I started talking to an experienced (male) programmer through Twitter, and I asked if we could get together and chit chat about things. We had dinner and it turned out his experience wasn't really aligned with where I wanted to go, but we became friends (note: nothing untowards happening here, we're both married and we often go out as a foursome).
The same guy is a big proponent of getting more women into tech, so he's invited me to several local meetings. I finally took him up on that. I got there and it was all men except for me. The meeting was about deciding on a project using opensource data and collaboratively putting it together. The subject matter could not possibly have been more appropriate or interesting for me. Two of the men have essentially my dream jobs.
And yet ... I felt like a total weirdo. I'm not sure if this is a function of just being new to a group, or if my gender actually did come in to play. During the discussion, someone verbally gave out a URL. I didn't hear him and asked him twice to repeat it but I was ignored. I made a suggestion about the project that was ignored. After the discussion, the apparent leader of the group was polite and gave me his business card. I told him a little about my educational background and his first comment was that all the people he'd met with my degree were women. The rest of the group (about 10) did not approach me in any way. I knew one of them from school, and while he said hello, he was still standoffish.
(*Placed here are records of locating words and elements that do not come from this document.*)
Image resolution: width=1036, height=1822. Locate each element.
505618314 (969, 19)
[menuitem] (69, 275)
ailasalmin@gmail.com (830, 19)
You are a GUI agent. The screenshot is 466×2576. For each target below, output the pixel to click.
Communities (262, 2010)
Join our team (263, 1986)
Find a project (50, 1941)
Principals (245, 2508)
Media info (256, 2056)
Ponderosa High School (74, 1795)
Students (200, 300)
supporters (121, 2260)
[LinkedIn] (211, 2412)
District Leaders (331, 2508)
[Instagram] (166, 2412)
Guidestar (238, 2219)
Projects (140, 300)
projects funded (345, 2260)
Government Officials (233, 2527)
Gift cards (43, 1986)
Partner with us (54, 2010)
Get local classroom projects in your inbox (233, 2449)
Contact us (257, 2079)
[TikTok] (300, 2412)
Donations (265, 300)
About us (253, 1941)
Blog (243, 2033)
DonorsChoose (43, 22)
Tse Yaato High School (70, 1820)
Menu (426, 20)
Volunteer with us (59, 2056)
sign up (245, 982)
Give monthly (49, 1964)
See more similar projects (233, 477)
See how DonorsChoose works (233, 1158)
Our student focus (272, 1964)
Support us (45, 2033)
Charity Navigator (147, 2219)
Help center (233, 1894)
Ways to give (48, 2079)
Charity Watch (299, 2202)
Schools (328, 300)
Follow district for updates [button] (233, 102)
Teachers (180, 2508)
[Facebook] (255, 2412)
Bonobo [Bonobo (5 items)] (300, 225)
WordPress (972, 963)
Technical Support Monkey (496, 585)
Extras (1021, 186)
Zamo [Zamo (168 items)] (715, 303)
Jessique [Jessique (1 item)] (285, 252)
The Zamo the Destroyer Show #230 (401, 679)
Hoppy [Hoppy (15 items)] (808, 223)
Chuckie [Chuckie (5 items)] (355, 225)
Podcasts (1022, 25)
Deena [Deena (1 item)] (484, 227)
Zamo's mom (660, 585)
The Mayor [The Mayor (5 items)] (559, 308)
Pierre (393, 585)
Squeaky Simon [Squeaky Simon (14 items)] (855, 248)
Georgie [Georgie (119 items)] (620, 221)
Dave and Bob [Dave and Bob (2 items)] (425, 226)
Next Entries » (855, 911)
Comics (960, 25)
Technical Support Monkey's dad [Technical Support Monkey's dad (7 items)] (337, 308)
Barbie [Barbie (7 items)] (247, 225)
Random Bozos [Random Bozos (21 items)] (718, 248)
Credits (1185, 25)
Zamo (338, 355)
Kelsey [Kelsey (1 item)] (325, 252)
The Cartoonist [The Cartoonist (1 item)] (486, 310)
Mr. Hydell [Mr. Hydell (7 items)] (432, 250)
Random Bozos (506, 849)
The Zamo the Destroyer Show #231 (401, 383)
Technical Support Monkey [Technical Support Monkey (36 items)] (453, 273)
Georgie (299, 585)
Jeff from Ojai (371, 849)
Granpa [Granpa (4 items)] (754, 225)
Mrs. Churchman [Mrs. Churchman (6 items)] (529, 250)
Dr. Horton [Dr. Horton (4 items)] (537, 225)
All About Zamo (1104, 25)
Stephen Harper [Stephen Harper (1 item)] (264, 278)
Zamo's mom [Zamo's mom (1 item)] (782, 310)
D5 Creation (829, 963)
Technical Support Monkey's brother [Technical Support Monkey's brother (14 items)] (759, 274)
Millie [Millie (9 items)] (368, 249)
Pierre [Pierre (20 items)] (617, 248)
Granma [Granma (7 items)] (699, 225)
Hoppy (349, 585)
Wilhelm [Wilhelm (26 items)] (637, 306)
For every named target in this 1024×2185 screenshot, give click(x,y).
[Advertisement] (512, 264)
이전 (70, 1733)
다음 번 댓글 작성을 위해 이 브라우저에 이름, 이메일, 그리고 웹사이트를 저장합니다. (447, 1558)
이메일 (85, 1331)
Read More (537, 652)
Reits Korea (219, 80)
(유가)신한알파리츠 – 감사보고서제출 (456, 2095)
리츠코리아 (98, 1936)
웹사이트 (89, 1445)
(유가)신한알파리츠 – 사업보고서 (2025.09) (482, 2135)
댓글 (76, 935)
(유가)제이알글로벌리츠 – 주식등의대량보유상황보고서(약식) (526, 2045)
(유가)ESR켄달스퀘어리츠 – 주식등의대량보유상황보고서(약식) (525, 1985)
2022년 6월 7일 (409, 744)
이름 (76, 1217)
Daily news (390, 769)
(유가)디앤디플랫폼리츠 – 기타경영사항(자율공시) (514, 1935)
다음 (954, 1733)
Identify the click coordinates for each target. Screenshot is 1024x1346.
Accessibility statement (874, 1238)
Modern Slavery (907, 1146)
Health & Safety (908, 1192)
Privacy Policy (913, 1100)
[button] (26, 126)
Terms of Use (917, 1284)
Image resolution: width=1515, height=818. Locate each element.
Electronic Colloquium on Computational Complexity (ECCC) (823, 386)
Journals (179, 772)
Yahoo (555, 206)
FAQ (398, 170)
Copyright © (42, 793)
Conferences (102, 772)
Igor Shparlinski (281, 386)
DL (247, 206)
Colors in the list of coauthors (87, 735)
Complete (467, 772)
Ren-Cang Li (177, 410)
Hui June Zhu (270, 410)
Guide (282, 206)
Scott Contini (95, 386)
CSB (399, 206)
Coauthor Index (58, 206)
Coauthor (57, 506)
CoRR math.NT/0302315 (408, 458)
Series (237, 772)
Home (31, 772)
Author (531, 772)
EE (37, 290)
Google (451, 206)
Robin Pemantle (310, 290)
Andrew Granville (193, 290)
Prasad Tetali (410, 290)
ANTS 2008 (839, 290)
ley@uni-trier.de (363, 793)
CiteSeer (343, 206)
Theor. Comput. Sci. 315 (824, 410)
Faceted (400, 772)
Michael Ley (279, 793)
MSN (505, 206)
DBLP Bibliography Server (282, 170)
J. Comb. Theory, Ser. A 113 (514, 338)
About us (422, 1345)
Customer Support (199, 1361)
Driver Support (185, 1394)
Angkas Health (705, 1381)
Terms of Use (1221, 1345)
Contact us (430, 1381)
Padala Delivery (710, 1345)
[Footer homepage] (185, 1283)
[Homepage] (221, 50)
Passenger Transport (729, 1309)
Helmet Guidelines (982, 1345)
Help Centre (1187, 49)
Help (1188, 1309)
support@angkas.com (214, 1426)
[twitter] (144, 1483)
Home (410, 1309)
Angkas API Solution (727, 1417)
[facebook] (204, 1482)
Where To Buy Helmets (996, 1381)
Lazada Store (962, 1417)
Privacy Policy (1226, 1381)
The friend who'd invited me introduced me to the Dream Job guys, who kind of grunted in my direction. I asked them some questions about the project and got more grunts from one. My friend suggested I watch over the other Dream Job guy's shoulder while he wrote a Python script. After I told him I was a beginner, Dream Job Guy told me that he would dumb down his explanation but that I shouldn't be offended. To my shame, the explanation still wasn't dumb enough for me and I was too embarrassed to ask questions. I excused myself for a minute and when I came back he was in a conversation with my friend. Said friend had to leave shortly thereafter, and though the event lasted for several more hours, I opted to leave too.
I didn't see or hear any sexist or inappropriate behavior. These guys weren't brogrammers or neckbeards and didn't seem particularly socially inept with each other. I didn't fear harassment or sexual remarks as I'm not conventionally attractive, I'm androgynous-leaning and I'm 5-10 years older than most of them. I just felt invisible. I really don't want to have any more interaction with this group even though it would be very beneficial to me professionally.
I have not been able to find a group for women in my area, though I'm not really sure where to look. There might be one in a much bigger city in my region, but it's a 3-4 hour round trip and I doubt I could do that very often. I know there are Python books and courses online, and I plan to pursue those, but I really would like someone who can mentor me a bit and/or collaborate with me.
If this was actually just a typical experience for any newcomer to a programming group, please let me know. I do have a history of social anxiety and feeling like an outsider, and I've read so many blog posts about hostility towards women in the tech world that perhaps I am projecting a bit.
Holy wall of text. My actual questions: Was my experience likely due to my gender or my newcomer status? Should I give this group another try? If so, how can I approach it differently? If not, how can I find more friendly groups?
posted by fantoche to human relations (24 answers total) 23 users marked this as a favorite
There's a huge amount of energy expended to pull someone new into the fold, and you don't do that until you're sure they're going to stay part of the community.
Go back, be a wall flower.
By the 3rd or 4th trip, people will start soliciting your input, feedback, and you'll quickly be part of the crew.